[Start of section]

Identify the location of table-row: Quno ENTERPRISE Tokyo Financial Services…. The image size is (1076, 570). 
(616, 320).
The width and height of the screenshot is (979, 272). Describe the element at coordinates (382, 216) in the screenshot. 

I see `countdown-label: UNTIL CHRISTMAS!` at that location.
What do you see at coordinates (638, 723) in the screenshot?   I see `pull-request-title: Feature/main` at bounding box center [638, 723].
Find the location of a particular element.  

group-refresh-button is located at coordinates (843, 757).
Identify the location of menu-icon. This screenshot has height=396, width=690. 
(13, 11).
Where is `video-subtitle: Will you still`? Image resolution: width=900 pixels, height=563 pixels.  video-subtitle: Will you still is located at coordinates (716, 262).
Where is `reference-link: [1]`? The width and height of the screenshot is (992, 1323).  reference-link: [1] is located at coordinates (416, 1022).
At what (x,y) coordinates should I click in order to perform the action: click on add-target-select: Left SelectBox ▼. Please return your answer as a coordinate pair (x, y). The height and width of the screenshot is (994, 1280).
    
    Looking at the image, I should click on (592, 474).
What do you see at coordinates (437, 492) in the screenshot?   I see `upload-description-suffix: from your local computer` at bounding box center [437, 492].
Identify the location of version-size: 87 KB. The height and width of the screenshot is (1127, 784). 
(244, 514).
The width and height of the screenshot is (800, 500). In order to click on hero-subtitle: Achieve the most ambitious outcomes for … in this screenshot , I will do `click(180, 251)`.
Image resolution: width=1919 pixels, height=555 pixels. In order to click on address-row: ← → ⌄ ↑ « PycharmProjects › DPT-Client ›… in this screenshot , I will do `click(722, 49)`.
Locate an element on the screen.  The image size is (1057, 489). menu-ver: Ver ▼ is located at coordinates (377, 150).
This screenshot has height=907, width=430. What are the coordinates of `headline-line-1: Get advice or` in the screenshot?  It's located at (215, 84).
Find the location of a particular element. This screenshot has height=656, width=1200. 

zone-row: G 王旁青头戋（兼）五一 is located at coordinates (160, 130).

[End of section]

# INSTRUCTIONS TO FOLLOW:
Copy all of the material above word for word, line by line.

# TASK OUTPUT:
Identify the location of table-row: Quno ENTERPRISE Tokyo Financial Services…. The image size is (1076, 570). 
(616, 320).
The width and height of the screenshot is (979, 272). Describe the element at coordinates (382, 216) in the screenshot. 

I see `countdown-label: UNTIL CHRISTMAS!` at that location.
What do you see at coordinates (638, 723) in the screenshot?   I see `pull-request-title: Feature/main` at bounding box center [638, 723].
Find the location of a particular element.  

group-refresh-button is located at coordinates (843, 757).
Identify the location of menu-icon. This screenshot has height=396, width=690. 
(13, 11).
Where is `video-subtitle: Will you still`? Image resolution: width=900 pixels, height=563 pixels.  video-subtitle: Will you still is located at coordinates (716, 262).
Where is `reference-link: [1]`? The width and height of the screenshot is (992, 1323).  reference-link: [1] is located at coordinates (416, 1022).
At what (x,y) coordinates should I click in order to perform the action: click on add-target-select: Left SelectBox ▼. Please return your answer as a coordinate pair (x, y). The height and width of the screenshot is (994, 1280).
    
    Looking at the image, I should click on (592, 474).
What do you see at coordinates (437, 492) in the screenshot?   I see `upload-description-suffix: from your local computer` at bounding box center [437, 492].
Identify the location of version-size: 87 KB. The height and width of the screenshot is (1127, 784). 
(244, 514).
The width and height of the screenshot is (800, 500). In order to click on hero-subtitle: Achieve the most ambitious outcomes for … in this screenshot , I will do `click(180, 251)`.
Image resolution: width=1919 pixels, height=555 pixels. In order to click on address-row: ← → ⌄ ↑ « PycharmProjects › DPT-Client ›… in this screenshot , I will do `click(722, 49)`.
Locate an element on the screen.  The image size is (1057, 489). menu-ver: Ver ▼ is located at coordinates (377, 150).
This screenshot has height=907, width=430. What are the coordinates of `headline-line-1: Get advice or` in the screenshot?  It's located at (215, 84).
Find the location of a particular element. This screenshot has height=656, width=1200. 

zone-row: G 王旁青头戋（兼）五一 is located at coordinates (160, 130).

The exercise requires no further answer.